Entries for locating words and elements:
* start *

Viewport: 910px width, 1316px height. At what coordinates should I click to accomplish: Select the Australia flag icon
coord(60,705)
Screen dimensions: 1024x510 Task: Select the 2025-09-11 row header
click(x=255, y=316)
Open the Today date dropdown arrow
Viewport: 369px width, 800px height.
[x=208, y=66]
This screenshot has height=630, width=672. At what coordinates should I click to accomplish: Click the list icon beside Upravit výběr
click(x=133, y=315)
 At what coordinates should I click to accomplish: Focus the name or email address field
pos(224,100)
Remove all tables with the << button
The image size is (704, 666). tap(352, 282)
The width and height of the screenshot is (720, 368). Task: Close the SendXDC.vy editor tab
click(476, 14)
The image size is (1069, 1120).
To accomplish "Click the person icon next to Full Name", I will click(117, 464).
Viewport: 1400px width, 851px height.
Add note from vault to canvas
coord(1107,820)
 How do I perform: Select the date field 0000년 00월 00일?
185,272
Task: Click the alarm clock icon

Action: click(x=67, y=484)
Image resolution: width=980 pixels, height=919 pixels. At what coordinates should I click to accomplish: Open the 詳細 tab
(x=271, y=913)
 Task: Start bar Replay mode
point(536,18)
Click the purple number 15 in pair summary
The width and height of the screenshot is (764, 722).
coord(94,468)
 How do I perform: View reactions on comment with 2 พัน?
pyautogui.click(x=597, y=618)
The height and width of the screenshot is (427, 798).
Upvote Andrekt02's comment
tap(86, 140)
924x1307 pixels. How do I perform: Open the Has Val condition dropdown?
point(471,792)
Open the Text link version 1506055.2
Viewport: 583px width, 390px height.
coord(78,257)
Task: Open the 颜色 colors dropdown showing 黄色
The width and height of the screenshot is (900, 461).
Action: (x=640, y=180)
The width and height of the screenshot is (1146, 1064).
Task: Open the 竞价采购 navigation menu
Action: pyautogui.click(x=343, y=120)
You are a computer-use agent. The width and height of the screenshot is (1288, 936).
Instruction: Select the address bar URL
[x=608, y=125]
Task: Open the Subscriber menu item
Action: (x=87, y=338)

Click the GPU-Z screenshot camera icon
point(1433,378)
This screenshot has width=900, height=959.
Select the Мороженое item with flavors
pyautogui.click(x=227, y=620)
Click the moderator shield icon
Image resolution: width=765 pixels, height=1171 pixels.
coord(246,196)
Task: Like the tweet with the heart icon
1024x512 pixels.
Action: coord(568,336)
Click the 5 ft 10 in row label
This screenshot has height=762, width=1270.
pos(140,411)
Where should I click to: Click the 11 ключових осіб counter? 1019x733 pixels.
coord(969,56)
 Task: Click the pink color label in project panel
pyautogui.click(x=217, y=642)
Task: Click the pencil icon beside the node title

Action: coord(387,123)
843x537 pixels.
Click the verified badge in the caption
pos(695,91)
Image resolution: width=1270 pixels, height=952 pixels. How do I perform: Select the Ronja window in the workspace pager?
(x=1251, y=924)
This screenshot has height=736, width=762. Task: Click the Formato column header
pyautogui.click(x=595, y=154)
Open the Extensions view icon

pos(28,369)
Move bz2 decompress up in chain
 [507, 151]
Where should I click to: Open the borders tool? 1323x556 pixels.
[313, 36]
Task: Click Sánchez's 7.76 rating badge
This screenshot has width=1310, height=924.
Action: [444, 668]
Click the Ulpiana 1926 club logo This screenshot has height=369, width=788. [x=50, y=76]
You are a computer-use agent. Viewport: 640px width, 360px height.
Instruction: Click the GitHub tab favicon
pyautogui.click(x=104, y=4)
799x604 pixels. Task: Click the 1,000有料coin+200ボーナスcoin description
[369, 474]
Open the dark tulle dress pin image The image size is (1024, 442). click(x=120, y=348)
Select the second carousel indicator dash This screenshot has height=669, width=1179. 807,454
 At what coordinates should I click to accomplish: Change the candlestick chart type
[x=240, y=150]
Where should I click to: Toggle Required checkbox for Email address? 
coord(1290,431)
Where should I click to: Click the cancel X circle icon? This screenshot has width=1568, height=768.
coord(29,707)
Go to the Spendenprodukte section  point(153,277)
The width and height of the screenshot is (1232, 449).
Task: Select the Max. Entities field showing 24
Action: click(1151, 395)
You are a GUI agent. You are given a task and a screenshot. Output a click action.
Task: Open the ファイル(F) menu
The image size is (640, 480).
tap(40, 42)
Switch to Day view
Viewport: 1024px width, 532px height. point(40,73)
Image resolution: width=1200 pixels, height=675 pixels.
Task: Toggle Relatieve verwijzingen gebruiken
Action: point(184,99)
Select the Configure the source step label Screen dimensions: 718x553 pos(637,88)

* end *

**TASK INSTRUCTIONS**
Print all of these lines again exactly as they appear.

**EXERCISE SOLUTION**
Viewport: 910px width, 1316px height. At what coordinates should I click to accomplish: Select the Australia flag icon
coord(60,705)
Screen dimensions: 1024x510 Task: Select the 2025-09-11 row header
click(x=255, y=316)
Open the Today date dropdown arrow
Viewport: 369px width, 800px height.
[x=208, y=66]
This screenshot has height=630, width=672. At what coordinates should I click to accomplish: Click the list icon beside Upravit výběr
click(x=133, y=315)
 At what coordinates should I click to accomplish: Focus the name or email address field
pos(224,100)
Remove all tables with the << button
The image size is (704, 666). tap(352, 282)
The width and height of the screenshot is (720, 368). Task: Close the SendXDC.vy editor tab
click(476, 14)
The image size is (1069, 1120).
To accomplish "Click the person icon next to Full Name", I will click(117, 464).
Viewport: 1400px width, 851px height.
Add note from vault to canvas
coord(1107,820)
 How do I perform: Select the date field 0000년 00월 00일?
185,272
Task: Click the alarm clock icon

Action: click(x=67, y=484)
Image resolution: width=980 pixels, height=919 pixels. At what coordinates should I click to accomplish: Open the 詳細 tab
(x=271, y=913)
 Task: Start bar Replay mode
point(536,18)
Click the purple number 15 in pair summary
The width and height of the screenshot is (764, 722).
coord(94,468)
 How do I perform: View reactions on comment with 2 พัน?
pyautogui.click(x=597, y=618)
The height and width of the screenshot is (427, 798).
Upvote Andrekt02's comment
tap(86, 140)
924x1307 pixels. How do I perform: Open the Has Val condition dropdown?
point(471,792)
Open the Text link version 1506055.2
Viewport: 583px width, 390px height.
coord(78,257)
Task: Open the 颜色 colors dropdown showing 黄色
The width and height of the screenshot is (900, 461).
Action: (x=640, y=180)
The width and height of the screenshot is (1146, 1064).
Task: Open the 竞价采购 navigation menu
Action: pyautogui.click(x=343, y=120)
You are a computer-use agent. The width and height of the screenshot is (1288, 936).
Instruction: Select the address bar URL
[x=608, y=125]
Task: Open the Subscriber menu item
Action: (x=87, y=338)

Click the GPU-Z screenshot camera icon
point(1433,378)
This screenshot has width=900, height=959.
Select the Мороженое item with flavors
pyautogui.click(x=227, y=620)
Click the moderator shield icon
Image resolution: width=765 pixels, height=1171 pixels.
coord(246,196)
Task: Like the tweet with the heart icon
1024x512 pixels.
Action: coord(568,336)
Click the 5 ft 10 in row label
This screenshot has height=762, width=1270.
pos(140,411)
Where should I click to: Click the 11 ключових осіб counter? 1019x733 pixels.
coord(969,56)
 Task: Click the pink color label in project panel
pyautogui.click(x=217, y=642)
Task: Click the pencil icon beside the node title

Action: coord(387,123)
843x537 pixels.
Click the verified badge in the caption
pos(695,91)
Image resolution: width=1270 pixels, height=952 pixels. How do I perform: Select the Ronja window in the workspace pager?
(x=1251, y=924)
This screenshot has height=736, width=762. Task: Click the Formato column header
pyautogui.click(x=595, y=154)
Open the Extensions view icon

pos(28,369)
Move bz2 decompress up in chain
 [507, 151]
Where should I click to: Open the borders tool? 1323x556 pixels.
[313, 36]
Task: Click Sánchez's 7.76 rating badge
This screenshot has width=1310, height=924.
Action: [444, 668]
Click the Ulpiana 1926 club logo This screenshot has height=369, width=788. [x=50, y=76]
You are a computer-use agent. Viewport: 640px width, 360px height.
Instruction: Click the GitHub tab favicon
pyautogui.click(x=104, y=4)
799x604 pixels. Task: Click the 1,000有料coin+200ボーナスcoin description
[369, 474]
Open the dark tulle dress pin image The image size is (1024, 442). click(x=120, y=348)
Select the second carousel indicator dash This screenshot has height=669, width=1179. 807,454
 At what coordinates should I click to accomplish: Change the candlestick chart type
[x=240, y=150]
Where should I click to: Toggle Required checkbox for Email address? 
coord(1290,431)
Where should I click to: Click the cancel X circle icon? This screenshot has width=1568, height=768.
coord(29,707)
Go to the Spendenprodukte section  point(153,277)
The width and height of the screenshot is (1232, 449).
Task: Select the Max. Entities field showing 24
Action: click(1151, 395)
You are a GUI agent. You are given a task and a screenshot. Output a click action.
Task: Open the ファイル(F) menu
The image size is (640, 480).
tap(40, 42)
Switch to Day view
Viewport: 1024px width, 532px height. point(40,73)
Image resolution: width=1200 pixels, height=675 pixels.
Task: Toggle Relatieve verwijzingen gebruiken
Action: point(184,99)
Select the Configure the source step label Screen dimensions: 718x553 pos(637,88)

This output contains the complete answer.